Apple confirmed it purposely slows down older iPhones. Following an investigation by an Apple user into whether iPhones did speed up after the batteries were changed, Apple released a statement essentially saying that it intentionally degrades the processing power of its phones with time so that they last longer.

Didi Chuxing raised $4 billion in another round of investment. The Chinese ride-hailing giant didn’t disclose the names of the investors, but the Wall Street Journal reported (paywall) that it includes existing investor SoftBank and Abu Dhabi’s Mubadala Capital. The company is valued at over $50 billion.

Theresa May’s deputy was fired. First secretary of state Damian Green was sacked for making “inaccurate and misleading” statements over what he knew about claims that pornography was found on his work computer in 2008. Green is the third UK cabinet minister to resign in two months.

Memphis, Tennessee started taking down its Confederate statues. Officials began to remove the statues of Confederate general Nathan Bedford Forrest and president Jefferson Davis. Forrest was was a pre-war slave trader and the first Grand Wizard of the Ku Klux Klan, though he later renounced the white-supremacist group.

Quartz obsession interlude

Dan Kopf on the enduring popularity of “All I Want For Christmas Is You.” “Among the most popular songs of all-time, it is the only one getting more popular. The song was released in 1994, and in December 2017, for the first time, it cracked the top-10 of the Billboard Hot 100, the music industry’s standard for ranking current song popularity. Carey has already earned about $60 million in royalties on the song since its release, according to the Economist.” Read more here.

Matters of debate

The key to saving Silicon Valley’s soul is to give up on the idea of the self. Tech types are finding out that success doesn’t make them happy—but understanding the interconnectedness of the universe might.

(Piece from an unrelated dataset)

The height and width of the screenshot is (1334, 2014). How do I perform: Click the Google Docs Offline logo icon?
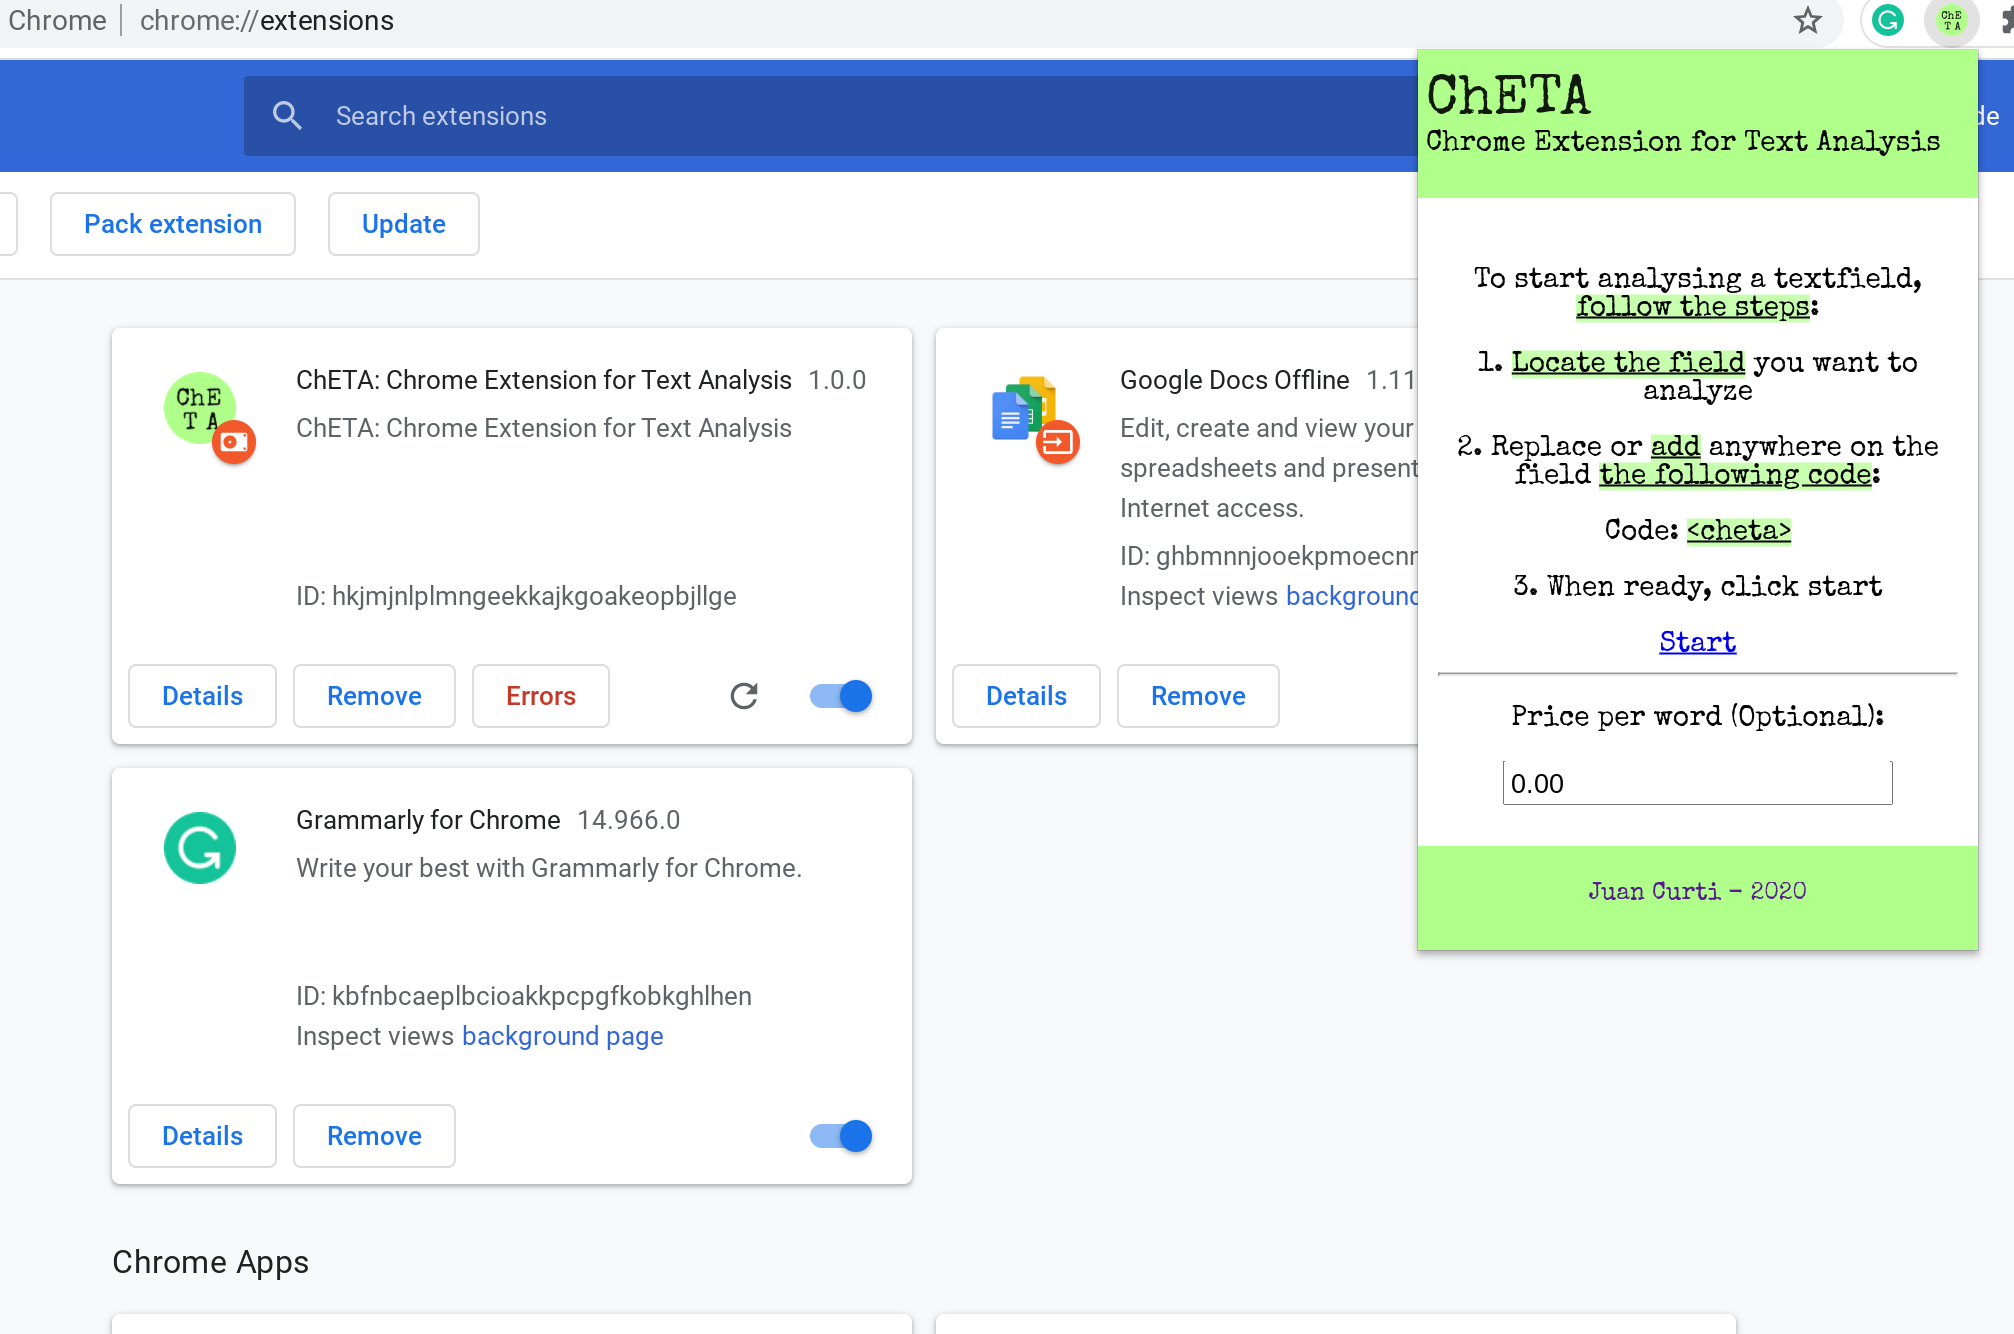click(1024, 410)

Everyone in the world should be taxed on their energy footprint. Our current tax systems don’t discourage people from making environmentally destructive choices, so we need a global tax instead.

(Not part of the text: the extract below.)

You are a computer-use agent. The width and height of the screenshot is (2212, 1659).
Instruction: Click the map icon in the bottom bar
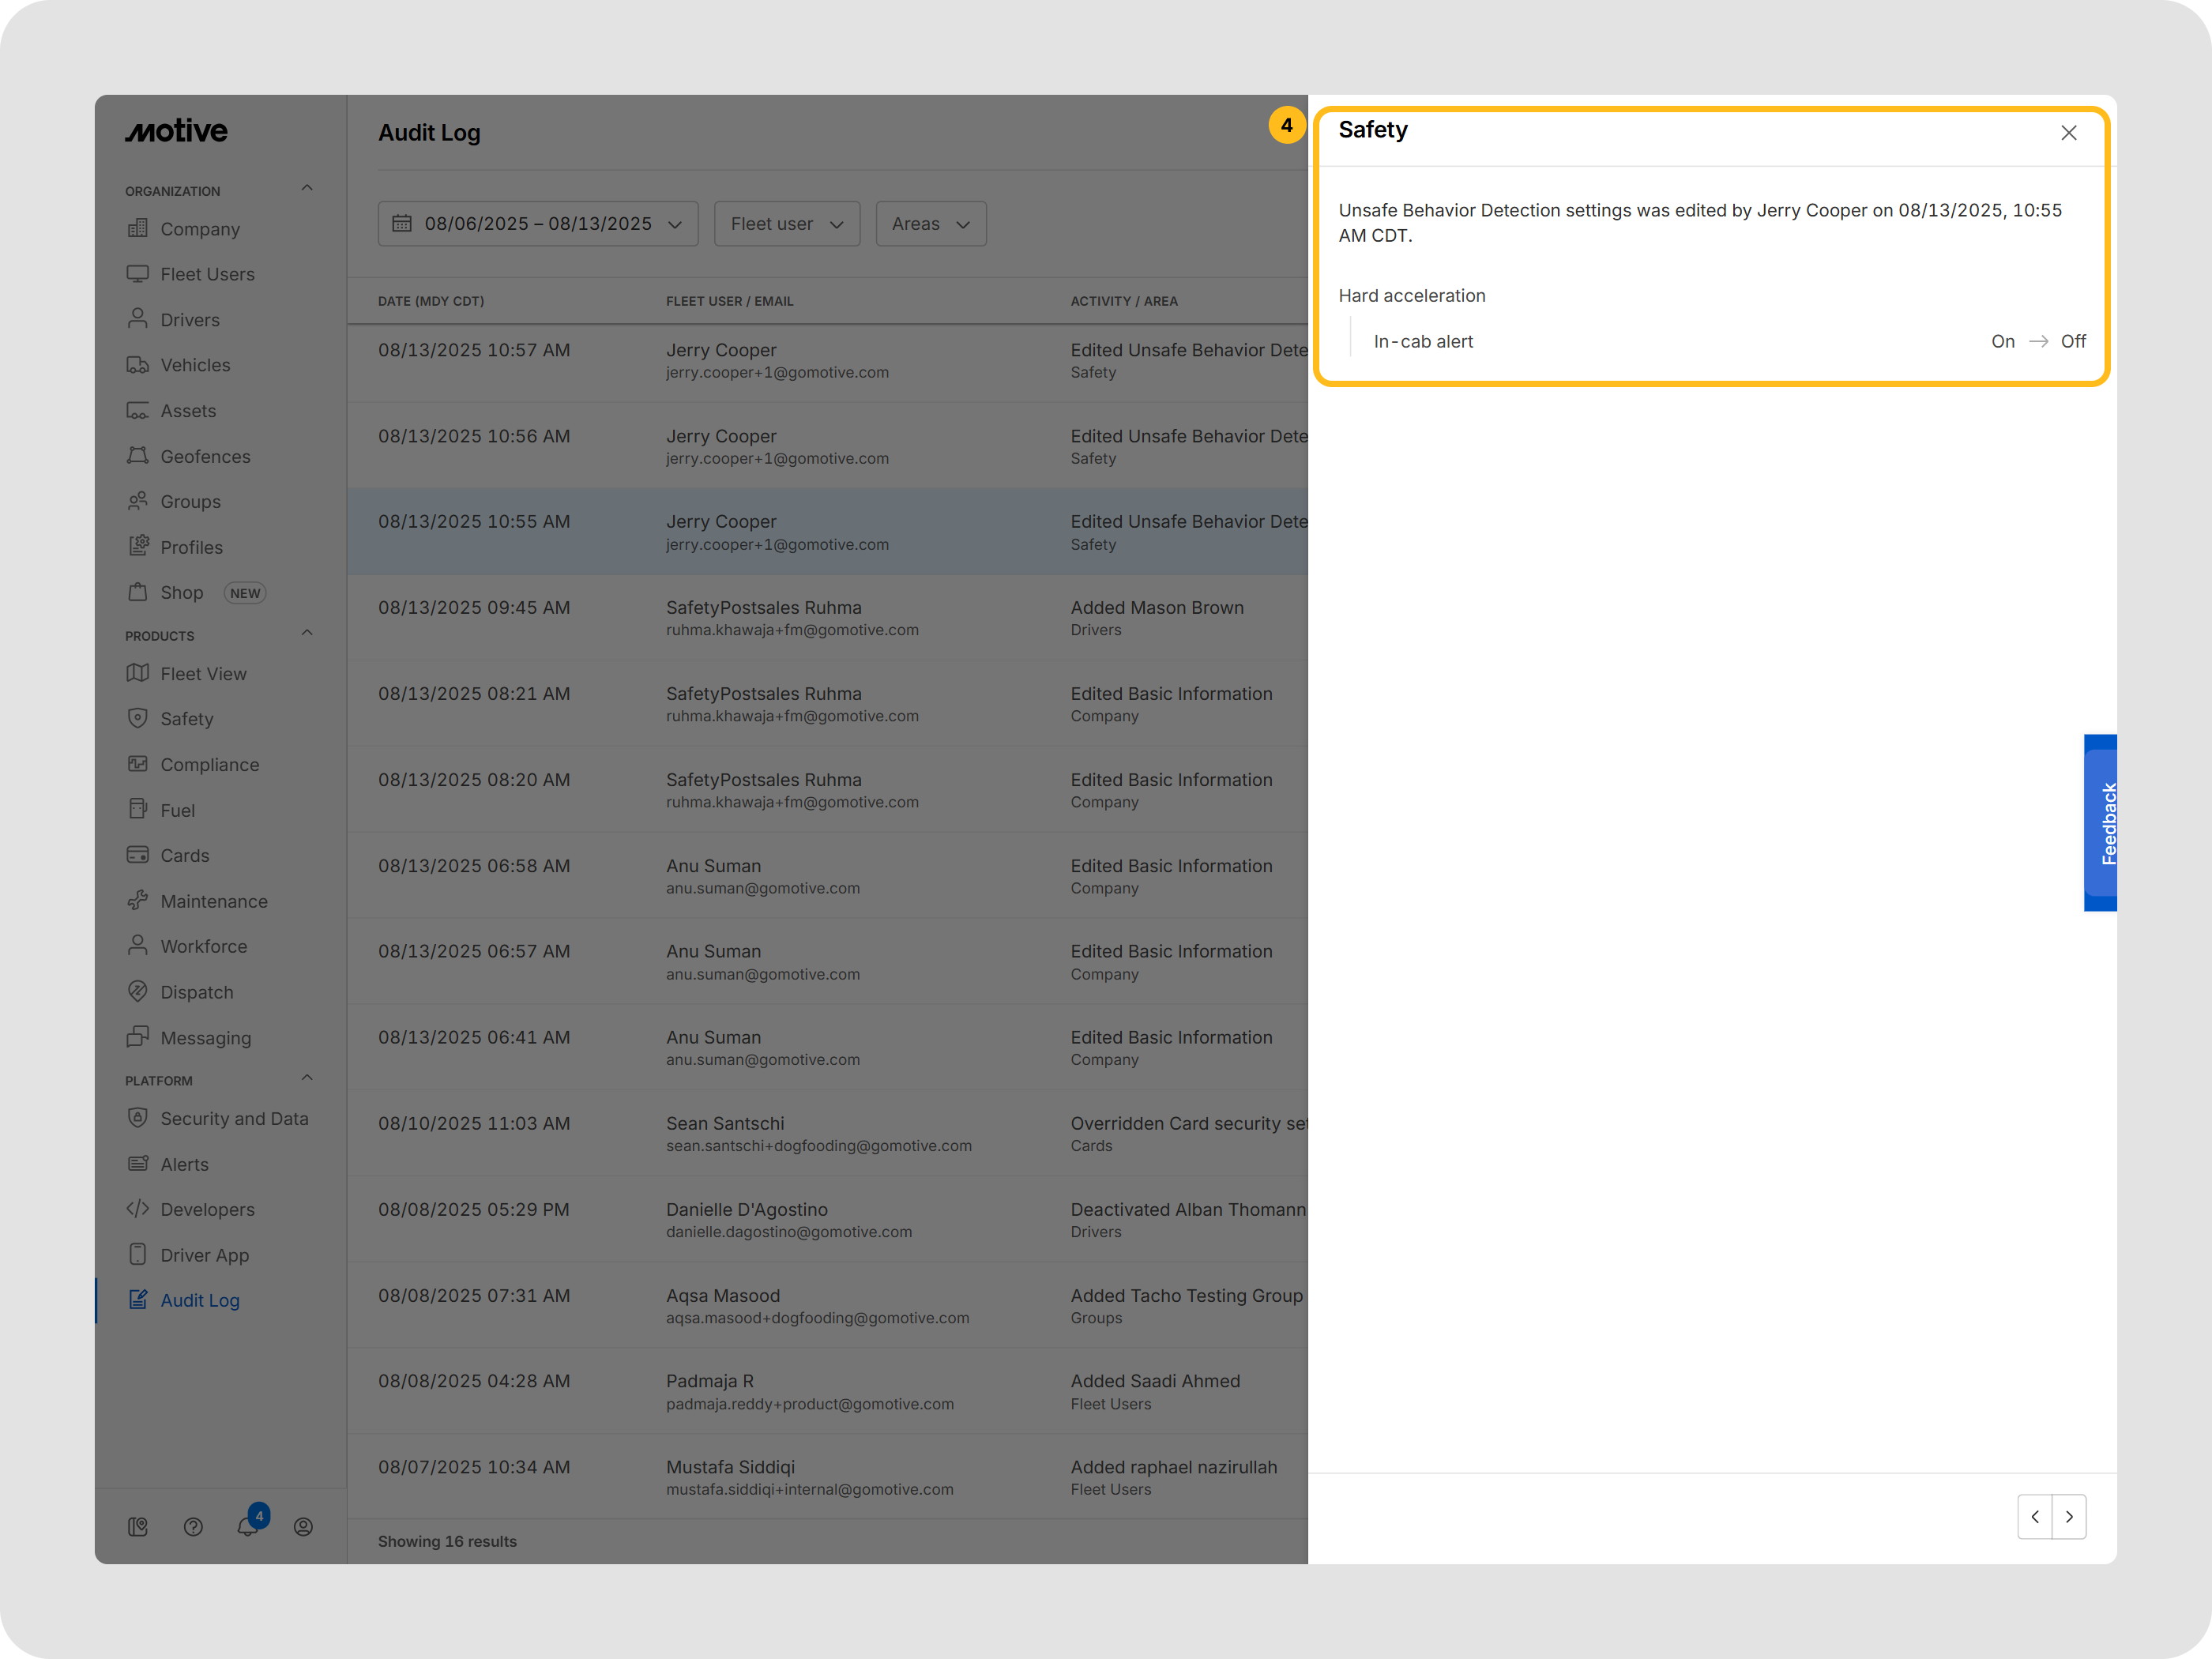[x=138, y=1527]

The solution to food waste should start with grocery stores. Because of their direct links with farmers, processors, and consumers, they influence (paywall) every facet of the supply chain.

Surprising discoveries

The Mafia was born of a severe Sicilian drought. New research reveals that a 1893 dry spell triggered a revolt against elites, which the Mafia terminated when the government couldn’t.

A carpark in England will be given protected status. The remains of King Richard III dating back to 1485 were discovered at the carpark in the city of Leicester in 2012.

A tech startup is making convincing cow-free milk by genetically engineering yeast. Perfect Day’s product involves altering sections of the DNA sequence of yeast, such that the microorganisms produce proteins found in milk.

Control of Virginia’s 94th district is now essentially down to a coin toss. After the House of Delegates vote ended in a tie between the GOP and Democrats, control will be decided “by lot.”

For the first time in history, more women than men are going to medical school. Trends suggest there may soon be more female doctors than male doctors.